**** Data
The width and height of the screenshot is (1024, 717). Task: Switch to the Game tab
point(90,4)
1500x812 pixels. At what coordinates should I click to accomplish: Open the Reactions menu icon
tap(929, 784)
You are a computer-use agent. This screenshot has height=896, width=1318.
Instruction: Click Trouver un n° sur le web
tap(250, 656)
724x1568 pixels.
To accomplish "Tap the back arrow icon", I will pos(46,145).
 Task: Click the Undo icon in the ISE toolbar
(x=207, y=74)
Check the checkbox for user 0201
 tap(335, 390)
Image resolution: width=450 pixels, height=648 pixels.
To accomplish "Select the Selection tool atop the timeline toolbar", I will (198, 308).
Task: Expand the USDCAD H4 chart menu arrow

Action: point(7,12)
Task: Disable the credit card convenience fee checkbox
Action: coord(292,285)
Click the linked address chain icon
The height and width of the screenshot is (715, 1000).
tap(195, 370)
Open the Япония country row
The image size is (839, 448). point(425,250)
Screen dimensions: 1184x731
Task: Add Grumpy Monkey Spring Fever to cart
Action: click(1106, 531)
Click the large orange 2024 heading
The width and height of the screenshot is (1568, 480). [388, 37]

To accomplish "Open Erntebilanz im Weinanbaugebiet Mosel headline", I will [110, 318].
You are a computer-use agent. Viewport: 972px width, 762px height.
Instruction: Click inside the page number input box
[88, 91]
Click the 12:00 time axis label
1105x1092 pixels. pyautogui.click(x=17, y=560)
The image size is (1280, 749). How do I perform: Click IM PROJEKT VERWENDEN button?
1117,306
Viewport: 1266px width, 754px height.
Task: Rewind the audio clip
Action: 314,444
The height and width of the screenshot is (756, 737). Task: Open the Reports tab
********
_Your objective_: Show each line of the items above that contains the string "icon", matching case exactly.

_Result_:
1500x812 pixels. At what coordinates should I click to accomplish: Open the Reactions menu icon
To accomplish "Tap the back arrow icon", I will pos(46,145).
 Task: Click the Undo icon in the ISE toolbar
Click the linked address chain icon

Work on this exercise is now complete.